The story so far... (Part 4) - More tests and results

I was told that my chemotherapy could be done at a hospital closer to my home and did not need to done at Stanmore. The closest hospital is Southampton to me as there is a bone cancer specialist consultant there Peter Simmonds who could perform my treatment. I phoned up Southampton myself on Thursday 31st to check if Stanmore has referred me to them and to find out when I could begin my treatment. I then spoke to a really helpful nurse called Louise who explained loads of things to me over the phone such as the things I needed to know about chemotherapy, further tests which were needed to be done and other worries I had such as hair loss and accommodation at the hospital etc. She asked me if I could come down the following day for a meeting with her and the consultant and as I was free I ended up going to see them the following day. What I have to mention is that all the nurses and consultant I've come across have all been very helpful, honest and most important of all they made time to speak to me and I didn't feel rushed or felt like I was just another patient. They really made me feel comfortable and were happy to answer any questions I had honestly and truthfully which is important as you have to trust them with your life to provide you with the best treatment possible. I was also reassured and a good point was made that the statistics which I mentioned earlier that the 70% survival rate includes the patients from more than 10 years ago when treatments were a lot different than they are today. And also as this is a rare cancer in comparison to Lymphoma, out of 100 people that get diagnosed with Ewings a year less than 30 people die while with Lymphoma out of 10,000 people that get diagnosed over 500 people die. This made me realise that statistics are irrelevant and I stopped worrying about them and focused my energy on getting better instead of worrying about numbers. Something else that was also mentioned and something that really did not cross my mind was that the chemotherapy was going to make me infertile. At the moment I have no plans to have any children now or in the near future, but 10 years down the line if I changed my mind it would be nice to have the option. Kindly enough this was then arranged for me to go to a sperm bank the following week and provide a couple of 'deposits'. Nice. I was also then told that before chemotherapy could begin I would need to have a few more tests done:

- Kidney function test - This was a long and boring test. Again I was injected with a radioactive substance and then had to wait 2 hours. After 2 hours, a sample of blood was taken. This was then repeated after an hour and then finally after another hour. Having to give blood 3 times in 4 hours was not the best experience for someone who does not like needles. The first one was the most painful blood giving experience as the nurse must of gone through scar tissue, but luckily the other 2 were fine and not very painful.

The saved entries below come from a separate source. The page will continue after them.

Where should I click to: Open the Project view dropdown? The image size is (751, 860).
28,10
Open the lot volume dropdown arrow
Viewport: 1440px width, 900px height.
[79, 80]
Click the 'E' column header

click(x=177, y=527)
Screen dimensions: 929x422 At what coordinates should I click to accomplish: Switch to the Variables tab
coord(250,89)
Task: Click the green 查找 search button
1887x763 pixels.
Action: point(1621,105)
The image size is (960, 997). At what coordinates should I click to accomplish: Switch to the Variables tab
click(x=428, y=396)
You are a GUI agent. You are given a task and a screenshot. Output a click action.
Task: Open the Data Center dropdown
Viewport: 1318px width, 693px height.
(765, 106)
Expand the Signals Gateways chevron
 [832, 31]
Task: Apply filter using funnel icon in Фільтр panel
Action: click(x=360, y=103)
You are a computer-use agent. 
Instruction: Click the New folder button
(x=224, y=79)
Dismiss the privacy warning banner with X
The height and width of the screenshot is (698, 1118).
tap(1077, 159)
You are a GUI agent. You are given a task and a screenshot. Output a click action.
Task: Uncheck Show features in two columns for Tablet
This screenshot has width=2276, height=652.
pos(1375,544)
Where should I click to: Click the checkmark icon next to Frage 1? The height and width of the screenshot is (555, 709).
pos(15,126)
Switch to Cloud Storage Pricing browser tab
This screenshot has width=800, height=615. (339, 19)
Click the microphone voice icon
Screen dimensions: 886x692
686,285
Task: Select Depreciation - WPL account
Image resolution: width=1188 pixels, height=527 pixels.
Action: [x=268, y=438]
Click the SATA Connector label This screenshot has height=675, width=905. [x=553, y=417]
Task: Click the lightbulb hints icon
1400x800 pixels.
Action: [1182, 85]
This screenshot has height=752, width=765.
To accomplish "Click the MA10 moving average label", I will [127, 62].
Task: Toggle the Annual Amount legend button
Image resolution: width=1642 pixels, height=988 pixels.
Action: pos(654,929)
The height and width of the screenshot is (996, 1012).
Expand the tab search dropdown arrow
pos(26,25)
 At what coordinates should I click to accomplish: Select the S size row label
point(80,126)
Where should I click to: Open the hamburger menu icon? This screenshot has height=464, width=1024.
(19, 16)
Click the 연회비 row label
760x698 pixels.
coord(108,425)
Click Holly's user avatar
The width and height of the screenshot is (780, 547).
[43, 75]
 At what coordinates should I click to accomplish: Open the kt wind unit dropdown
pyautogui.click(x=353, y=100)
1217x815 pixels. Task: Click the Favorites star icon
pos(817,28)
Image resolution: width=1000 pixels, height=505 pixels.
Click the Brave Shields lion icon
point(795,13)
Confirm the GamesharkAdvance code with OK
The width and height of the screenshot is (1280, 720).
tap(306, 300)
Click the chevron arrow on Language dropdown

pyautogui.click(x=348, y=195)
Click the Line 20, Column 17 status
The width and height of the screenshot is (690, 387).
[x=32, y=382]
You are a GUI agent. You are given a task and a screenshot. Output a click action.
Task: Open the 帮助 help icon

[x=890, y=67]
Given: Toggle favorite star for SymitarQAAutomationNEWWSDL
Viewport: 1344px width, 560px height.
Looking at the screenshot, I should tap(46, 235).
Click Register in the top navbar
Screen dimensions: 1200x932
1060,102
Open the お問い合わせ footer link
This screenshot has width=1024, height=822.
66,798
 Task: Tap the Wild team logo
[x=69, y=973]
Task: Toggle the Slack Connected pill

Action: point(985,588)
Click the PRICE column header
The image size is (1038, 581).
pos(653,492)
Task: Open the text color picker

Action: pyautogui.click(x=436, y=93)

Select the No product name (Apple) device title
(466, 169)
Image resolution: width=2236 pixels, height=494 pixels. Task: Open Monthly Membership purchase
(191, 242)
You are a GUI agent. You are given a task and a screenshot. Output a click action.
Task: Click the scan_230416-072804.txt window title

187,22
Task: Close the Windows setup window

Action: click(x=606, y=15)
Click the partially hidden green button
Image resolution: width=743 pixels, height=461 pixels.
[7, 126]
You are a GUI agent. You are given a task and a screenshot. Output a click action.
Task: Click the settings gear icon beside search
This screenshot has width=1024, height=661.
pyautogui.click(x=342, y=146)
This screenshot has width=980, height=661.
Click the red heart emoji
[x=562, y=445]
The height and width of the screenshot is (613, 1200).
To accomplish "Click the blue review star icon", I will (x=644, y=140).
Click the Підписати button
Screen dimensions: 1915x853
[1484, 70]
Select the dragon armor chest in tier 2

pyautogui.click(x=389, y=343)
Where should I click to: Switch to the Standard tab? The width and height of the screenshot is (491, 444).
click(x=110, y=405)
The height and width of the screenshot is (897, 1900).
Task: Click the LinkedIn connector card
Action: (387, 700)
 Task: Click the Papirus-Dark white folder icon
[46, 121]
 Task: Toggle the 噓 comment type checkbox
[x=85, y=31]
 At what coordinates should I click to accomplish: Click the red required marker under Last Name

- Heart function test - This involves a scan of your heart. I still haven't done this one and this will be done on the day I start my chemotherapy.

- Lumber puncture type test - This is where they try to get a sample of the bone marrow to make sure it is not contaminated by the cancer. The extraction is apparently very painful, they will do it from the opposite side of my pelvis (healthy side) and they use a 'corkscrew' type of tool to get into the bone and get a sample. I will be on gas an air so it shouldn't be too bad. This will also be done on the day my chemotherapy starts.

That day I also finally got the results from the previous chest and bone scan. Thankfully the cancer did not spread anywhere on the bone or on my chest which has made the treatment a little less complicated. All that is left to do now is the few more tests and the chemotherapy should be starting on Monday the 11th of June.